Christiane Schneider, innenpolitische Sprecherin der Linksfraktion: „Der CDU-GAL-Senat erklärt im Vorwege des Schanzenfestes den rechtlichen Ausnahmezustand und missachtet mit der Einrichtung einer gemeinsamen Einsatzzentrale von Polizei, Staatsanwaltschaft und Haftrichtern das Prinzip der Gewaltenteilung zwischen Exekutive und Judikative. Es ist ein handfester Skandal, dass ausgerechnet unter der Regierungsbeteiligung der GAL die Unabhängigkeit der Justiz in der Praxis ausgehebelt werden soll, indem die Haftrichter organisatorisch in einer Einsatzzentrale mit Polizei und Staatsanwaltschaft zusammengelegt werden sollen.“

Die Gewaltenteilung ist Ausdruck des Rechtsstaatsprinzips gemäß Artikel 20 Grundgesetz. Im Grundgesetz-Kommentar (Horst Dreier) wird zum Gewaltenteilungsgrundsatz in Art. 20 II 2 ausgeführt, dass „die Unabhängigkeit der Rechtsprechung, insbesondere auch durch die organisatorische Selbstständigkeit der Gerichte besonders strikt gewährleistet wird“. Auch in § 150 des Gerichtsverfassungsgesetzes ist normiert, dass die Staatsanwaltschaft von den Gerichten unabhängig ist.

Die LINKE befürchtet, dass durch die organisatorische Zusammenlegung in Form einer Einsatzzentrale von Polizei, Staatsanwaltschaft und Haftrichtern die reibungslose Inhaftierung von vermeintlichen Straftätern in der Untersuchungshaft durchgesetzt werden sollen, genauso wie die Durchführung von so genannten „Beschleunigten Verfahren“ gemäß § 417 StPO, bei denen wesentliche Verteidigungsrechte außer Kraft gesetzt werden.

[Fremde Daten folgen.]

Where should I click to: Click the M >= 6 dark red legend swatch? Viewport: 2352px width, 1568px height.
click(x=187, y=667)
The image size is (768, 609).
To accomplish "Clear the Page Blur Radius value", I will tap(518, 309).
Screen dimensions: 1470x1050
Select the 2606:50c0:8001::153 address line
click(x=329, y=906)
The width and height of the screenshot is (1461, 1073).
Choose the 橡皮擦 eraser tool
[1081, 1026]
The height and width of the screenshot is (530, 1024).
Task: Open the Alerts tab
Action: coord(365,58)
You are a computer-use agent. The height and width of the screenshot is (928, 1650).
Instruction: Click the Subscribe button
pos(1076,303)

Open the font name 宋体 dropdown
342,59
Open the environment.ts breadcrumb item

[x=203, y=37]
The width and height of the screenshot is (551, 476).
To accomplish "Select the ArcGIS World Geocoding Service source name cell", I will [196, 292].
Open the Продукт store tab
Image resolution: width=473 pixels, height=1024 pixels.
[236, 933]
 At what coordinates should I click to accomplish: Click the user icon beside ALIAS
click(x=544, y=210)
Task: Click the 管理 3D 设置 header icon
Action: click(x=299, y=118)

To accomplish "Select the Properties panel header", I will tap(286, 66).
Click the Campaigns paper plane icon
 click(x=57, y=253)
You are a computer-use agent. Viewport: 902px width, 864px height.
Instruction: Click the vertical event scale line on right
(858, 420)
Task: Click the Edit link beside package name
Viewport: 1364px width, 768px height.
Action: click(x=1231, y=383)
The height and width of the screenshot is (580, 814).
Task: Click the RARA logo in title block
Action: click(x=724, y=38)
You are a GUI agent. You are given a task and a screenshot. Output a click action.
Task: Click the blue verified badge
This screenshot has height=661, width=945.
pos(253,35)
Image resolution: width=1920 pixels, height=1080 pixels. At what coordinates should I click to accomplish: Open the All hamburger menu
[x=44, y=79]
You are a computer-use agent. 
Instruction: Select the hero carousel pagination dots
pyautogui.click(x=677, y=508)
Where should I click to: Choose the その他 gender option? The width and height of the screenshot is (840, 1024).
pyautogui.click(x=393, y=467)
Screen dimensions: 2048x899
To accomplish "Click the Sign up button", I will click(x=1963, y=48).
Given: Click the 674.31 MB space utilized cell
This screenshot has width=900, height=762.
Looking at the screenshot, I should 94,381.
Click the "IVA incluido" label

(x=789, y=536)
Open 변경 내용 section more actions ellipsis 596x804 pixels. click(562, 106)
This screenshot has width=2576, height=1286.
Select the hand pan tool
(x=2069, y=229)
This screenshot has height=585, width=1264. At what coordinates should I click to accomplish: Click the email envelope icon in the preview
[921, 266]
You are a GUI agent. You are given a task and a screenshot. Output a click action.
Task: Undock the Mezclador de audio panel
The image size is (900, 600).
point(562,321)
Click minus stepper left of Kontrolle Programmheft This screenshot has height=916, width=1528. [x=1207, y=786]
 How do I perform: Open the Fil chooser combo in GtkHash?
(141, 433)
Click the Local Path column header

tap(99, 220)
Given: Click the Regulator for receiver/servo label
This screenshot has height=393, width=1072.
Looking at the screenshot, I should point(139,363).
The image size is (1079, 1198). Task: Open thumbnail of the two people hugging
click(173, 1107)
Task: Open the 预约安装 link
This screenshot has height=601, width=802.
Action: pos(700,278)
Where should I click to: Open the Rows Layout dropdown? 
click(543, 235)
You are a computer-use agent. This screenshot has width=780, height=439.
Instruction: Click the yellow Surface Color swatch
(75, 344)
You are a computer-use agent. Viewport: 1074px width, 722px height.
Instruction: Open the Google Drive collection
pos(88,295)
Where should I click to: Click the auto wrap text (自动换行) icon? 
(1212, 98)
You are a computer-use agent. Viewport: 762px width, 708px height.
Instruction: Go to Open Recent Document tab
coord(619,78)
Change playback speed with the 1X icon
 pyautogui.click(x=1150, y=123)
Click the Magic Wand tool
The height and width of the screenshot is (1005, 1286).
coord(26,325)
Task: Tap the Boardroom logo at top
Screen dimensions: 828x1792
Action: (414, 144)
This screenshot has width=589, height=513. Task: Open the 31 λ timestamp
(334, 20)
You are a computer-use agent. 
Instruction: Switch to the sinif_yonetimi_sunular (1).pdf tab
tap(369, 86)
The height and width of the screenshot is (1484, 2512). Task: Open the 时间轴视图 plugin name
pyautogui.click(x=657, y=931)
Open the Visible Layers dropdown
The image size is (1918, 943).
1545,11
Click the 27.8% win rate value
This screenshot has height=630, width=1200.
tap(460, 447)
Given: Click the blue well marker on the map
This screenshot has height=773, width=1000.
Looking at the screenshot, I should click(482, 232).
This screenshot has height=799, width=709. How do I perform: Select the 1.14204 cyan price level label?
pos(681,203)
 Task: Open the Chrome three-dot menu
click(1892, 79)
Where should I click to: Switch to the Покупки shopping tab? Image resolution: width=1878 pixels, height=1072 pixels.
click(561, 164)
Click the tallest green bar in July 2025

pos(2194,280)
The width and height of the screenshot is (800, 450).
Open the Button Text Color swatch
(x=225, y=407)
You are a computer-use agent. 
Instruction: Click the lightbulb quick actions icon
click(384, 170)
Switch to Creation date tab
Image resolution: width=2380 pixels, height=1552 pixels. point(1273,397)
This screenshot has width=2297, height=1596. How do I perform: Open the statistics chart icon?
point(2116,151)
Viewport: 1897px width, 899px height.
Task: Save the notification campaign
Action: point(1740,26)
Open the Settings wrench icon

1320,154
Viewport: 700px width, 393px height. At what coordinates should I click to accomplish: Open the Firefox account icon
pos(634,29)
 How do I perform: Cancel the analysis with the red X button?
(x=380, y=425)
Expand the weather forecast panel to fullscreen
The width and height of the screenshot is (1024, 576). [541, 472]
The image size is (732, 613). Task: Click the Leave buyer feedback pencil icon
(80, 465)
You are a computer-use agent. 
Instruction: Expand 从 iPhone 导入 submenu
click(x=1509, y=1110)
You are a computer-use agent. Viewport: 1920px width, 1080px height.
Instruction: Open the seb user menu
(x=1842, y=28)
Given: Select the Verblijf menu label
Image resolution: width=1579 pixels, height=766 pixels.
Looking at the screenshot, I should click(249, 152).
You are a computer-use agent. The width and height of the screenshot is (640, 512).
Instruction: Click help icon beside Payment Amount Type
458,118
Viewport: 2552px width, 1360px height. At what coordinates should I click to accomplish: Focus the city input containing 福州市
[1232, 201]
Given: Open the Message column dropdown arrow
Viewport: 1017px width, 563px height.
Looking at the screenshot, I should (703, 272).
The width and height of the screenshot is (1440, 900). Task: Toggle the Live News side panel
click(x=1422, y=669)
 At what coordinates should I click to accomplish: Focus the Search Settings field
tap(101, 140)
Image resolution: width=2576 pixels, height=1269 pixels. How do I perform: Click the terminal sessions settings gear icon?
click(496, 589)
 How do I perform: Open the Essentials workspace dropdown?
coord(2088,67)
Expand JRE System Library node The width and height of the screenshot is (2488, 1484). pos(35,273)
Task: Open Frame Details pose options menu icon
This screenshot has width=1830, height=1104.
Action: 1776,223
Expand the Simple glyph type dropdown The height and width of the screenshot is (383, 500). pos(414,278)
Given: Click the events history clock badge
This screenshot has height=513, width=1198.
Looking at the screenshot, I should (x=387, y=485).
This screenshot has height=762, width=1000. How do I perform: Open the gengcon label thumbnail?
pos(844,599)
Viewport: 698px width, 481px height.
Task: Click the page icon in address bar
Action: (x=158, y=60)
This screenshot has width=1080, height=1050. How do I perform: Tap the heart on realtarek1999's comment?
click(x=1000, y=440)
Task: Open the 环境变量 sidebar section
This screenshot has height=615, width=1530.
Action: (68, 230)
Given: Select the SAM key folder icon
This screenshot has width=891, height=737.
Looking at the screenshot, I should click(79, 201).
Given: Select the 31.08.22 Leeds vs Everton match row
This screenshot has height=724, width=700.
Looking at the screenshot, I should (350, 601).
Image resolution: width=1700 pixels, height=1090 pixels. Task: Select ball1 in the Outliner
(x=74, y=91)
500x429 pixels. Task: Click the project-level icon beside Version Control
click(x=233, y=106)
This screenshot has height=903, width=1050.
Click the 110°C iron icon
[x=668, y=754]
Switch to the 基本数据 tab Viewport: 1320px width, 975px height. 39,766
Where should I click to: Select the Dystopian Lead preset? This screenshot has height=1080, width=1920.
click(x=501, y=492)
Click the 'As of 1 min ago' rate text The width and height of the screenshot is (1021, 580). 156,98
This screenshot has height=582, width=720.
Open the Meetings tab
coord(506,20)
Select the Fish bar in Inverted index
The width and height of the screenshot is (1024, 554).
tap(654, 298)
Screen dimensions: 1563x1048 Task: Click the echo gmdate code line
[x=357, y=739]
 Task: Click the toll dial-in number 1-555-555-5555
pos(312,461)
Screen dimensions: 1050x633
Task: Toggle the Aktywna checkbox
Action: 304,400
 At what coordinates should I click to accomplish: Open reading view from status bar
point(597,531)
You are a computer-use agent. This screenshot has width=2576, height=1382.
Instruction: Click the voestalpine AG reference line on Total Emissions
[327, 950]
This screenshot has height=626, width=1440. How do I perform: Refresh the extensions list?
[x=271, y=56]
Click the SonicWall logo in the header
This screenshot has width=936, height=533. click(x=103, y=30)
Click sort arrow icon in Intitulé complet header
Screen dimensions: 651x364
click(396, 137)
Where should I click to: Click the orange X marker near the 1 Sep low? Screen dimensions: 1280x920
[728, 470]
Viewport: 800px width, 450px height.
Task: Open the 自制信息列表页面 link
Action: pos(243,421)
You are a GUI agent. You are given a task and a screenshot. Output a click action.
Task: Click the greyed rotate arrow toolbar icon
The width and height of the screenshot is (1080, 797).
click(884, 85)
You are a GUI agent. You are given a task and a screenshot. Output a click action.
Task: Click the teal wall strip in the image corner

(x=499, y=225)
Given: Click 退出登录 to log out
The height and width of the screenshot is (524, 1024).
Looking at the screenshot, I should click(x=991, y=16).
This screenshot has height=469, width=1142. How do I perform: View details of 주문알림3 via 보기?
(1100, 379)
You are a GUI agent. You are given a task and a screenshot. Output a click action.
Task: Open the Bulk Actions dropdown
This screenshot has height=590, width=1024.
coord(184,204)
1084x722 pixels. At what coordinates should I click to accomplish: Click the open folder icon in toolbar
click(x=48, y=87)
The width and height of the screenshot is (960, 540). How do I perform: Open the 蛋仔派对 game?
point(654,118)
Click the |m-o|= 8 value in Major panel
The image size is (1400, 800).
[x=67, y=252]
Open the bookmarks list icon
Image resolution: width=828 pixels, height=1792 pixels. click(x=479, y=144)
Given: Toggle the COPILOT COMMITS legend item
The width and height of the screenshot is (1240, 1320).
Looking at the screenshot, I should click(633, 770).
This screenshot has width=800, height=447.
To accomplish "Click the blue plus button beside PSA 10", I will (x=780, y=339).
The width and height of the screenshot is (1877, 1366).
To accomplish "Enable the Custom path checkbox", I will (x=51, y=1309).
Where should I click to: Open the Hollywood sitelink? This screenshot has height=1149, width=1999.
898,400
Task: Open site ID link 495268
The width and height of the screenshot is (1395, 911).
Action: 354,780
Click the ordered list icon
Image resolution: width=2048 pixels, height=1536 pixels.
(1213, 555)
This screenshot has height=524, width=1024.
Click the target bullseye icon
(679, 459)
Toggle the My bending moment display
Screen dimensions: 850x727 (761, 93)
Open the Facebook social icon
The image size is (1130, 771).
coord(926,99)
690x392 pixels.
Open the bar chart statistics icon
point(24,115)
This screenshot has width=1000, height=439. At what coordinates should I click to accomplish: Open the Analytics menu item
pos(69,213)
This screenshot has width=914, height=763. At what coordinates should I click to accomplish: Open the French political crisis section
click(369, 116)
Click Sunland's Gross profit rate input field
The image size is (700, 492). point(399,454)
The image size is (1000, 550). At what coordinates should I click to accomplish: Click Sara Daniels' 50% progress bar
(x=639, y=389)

Außerdem ist eine objektive Gefahrenprognose bei präventiven Gewahrsamnahmen durch die Polizei nicht mehr gewährleistet.

Anstatt die im Koalitionsvertrag von CDU und GAL vereinbarte Informationspflicht der Polizei gegenüber den Gerichten zur „Überprüfung von polizeilichen Zwangsmaßnahmen“ bei Demonstrationen zu gewährleisten (S. 55, „Polizei“), damit willkürliche Masseningewahrsamnahmen verhindert werden, hat sich jetzt der law-and-order-Kurs von Innensenator Ahlhaus durchgesetzt.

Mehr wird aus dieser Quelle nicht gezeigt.